* _Aim of the exercise_: Exact copies of the lines from the one holding "The image size is (513, 502)." through the last line of the entries below are to be printed, with pictures omitted.
*** Opening of Entries supplied ***
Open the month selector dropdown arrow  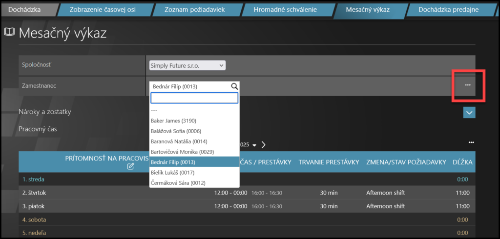coord(254,145)
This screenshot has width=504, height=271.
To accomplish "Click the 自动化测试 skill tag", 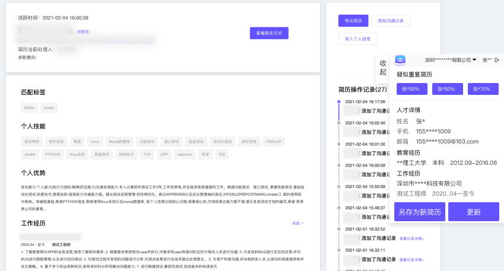I will tap(222, 142).
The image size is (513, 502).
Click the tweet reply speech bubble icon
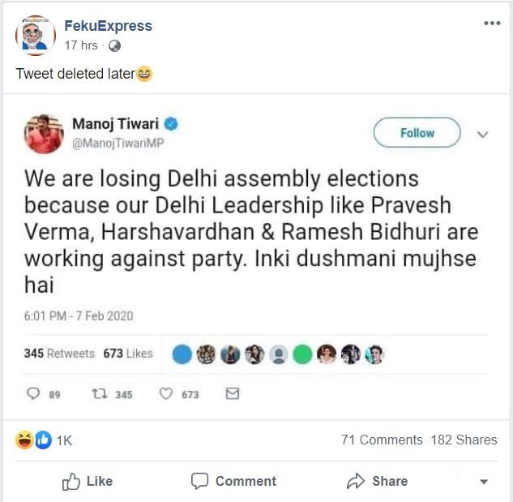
*** Close of Entries supplied ***
* _Output_:
The image size is (513, 502).
Click the tweet reply speech bubble icon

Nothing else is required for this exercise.